**Directions for this task**
Print each record that follows exactly, leaving the pictures behind.

(Entries taken from a collection)
===

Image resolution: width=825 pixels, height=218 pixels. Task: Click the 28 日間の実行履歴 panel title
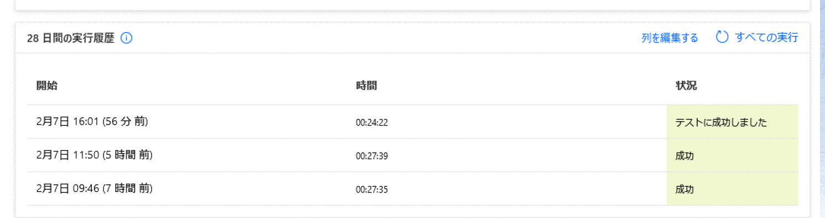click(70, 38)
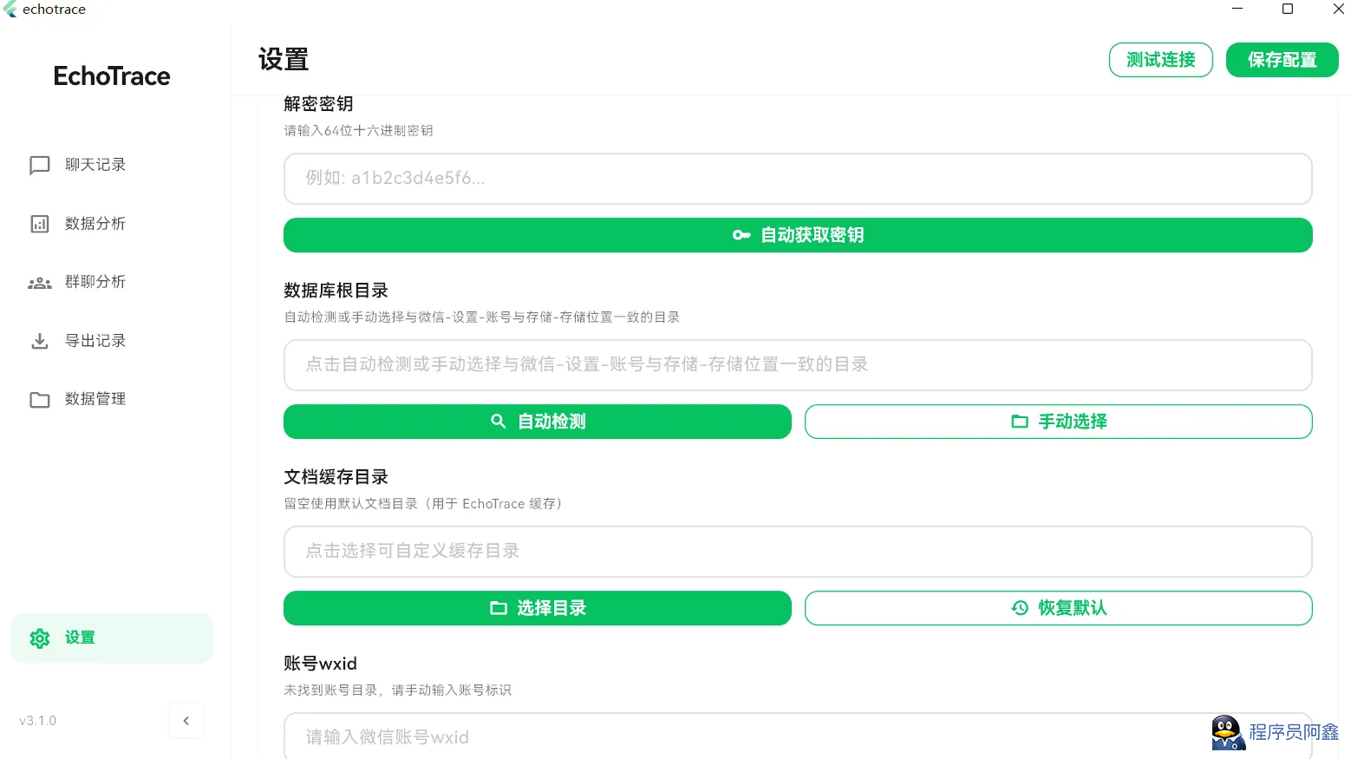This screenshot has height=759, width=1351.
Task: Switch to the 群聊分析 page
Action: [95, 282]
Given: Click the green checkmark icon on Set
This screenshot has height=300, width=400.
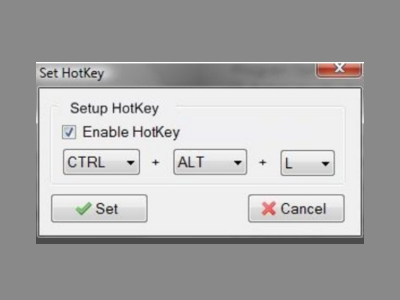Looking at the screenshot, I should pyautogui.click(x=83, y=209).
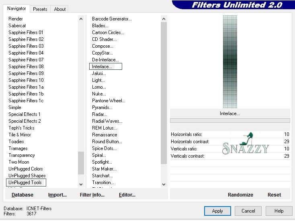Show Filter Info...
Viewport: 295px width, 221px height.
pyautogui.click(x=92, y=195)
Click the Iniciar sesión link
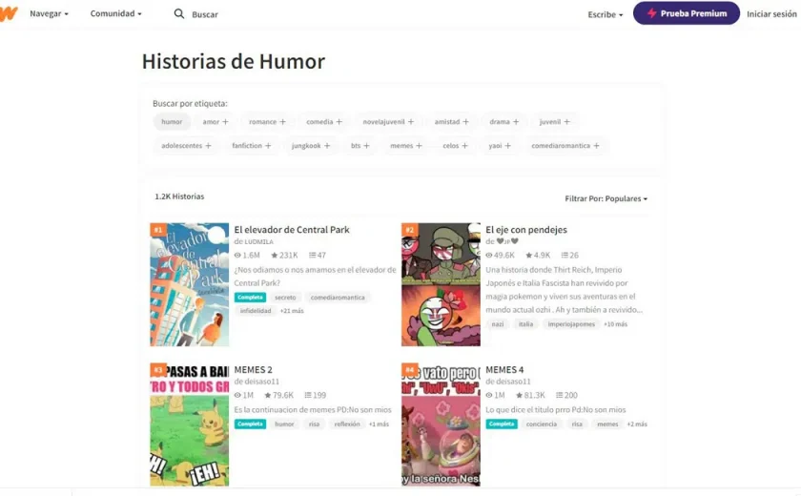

===

**Output for this exercise**
Image resolution: width=825 pixels, height=218 pixels. Task: Click the 28 日間の実行履歴 panel title
click(70, 38)
This screenshot has height=759, width=1351.
Task: Switch to the 群聊分析 page
Action: [95, 282]
Given: Click the green checkmark icon on Set
This screenshot has height=300, width=400.
Looking at the screenshot, I should pyautogui.click(x=83, y=209).
Show Filter Info...
Viewport: 295px width, 221px height.
pyautogui.click(x=92, y=195)
Click the Iniciar sesión link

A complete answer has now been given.